_Input data_
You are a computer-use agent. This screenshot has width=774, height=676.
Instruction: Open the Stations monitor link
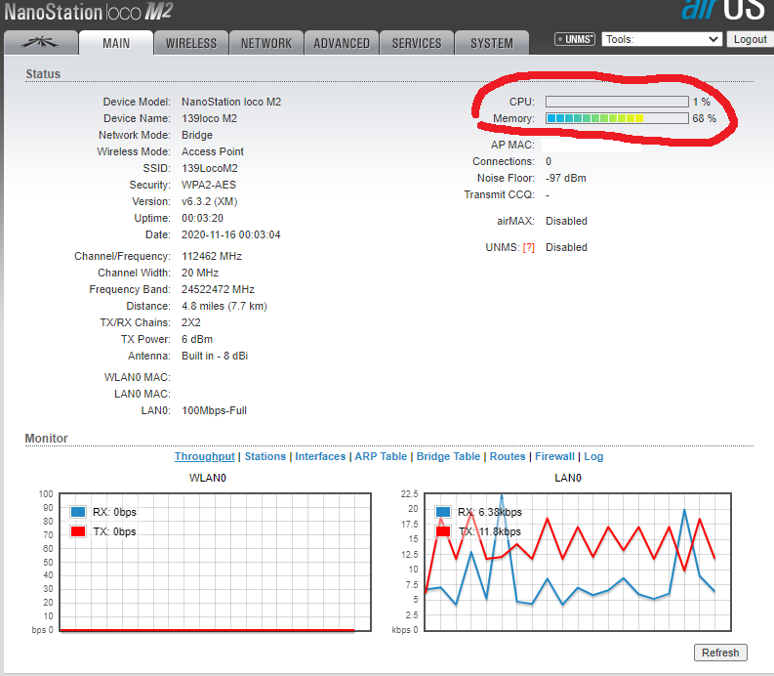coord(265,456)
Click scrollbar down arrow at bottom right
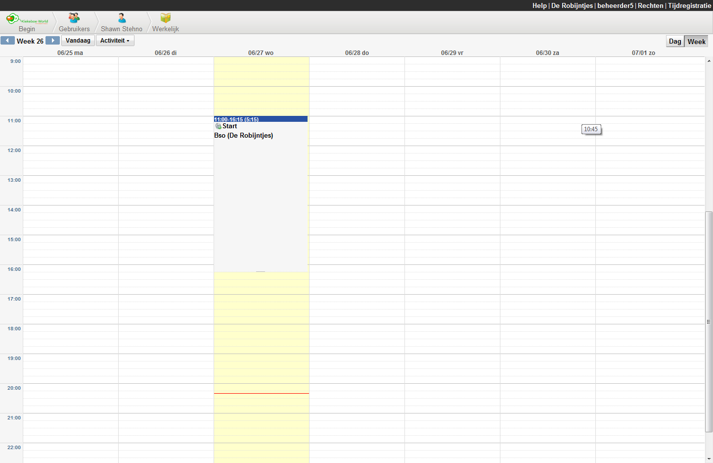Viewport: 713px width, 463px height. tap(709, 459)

_What to do_
Please set down the lines above word for word and leave out the pictures.

_Solution below_
You are a computer-use agent. This screenshot has width=774, height=676.
Instruction: Open the Stations monitor link
coord(265,456)
Click scrollbar down arrow at bottom right
Viewport: 713px width, 463px height. tap(709, 459)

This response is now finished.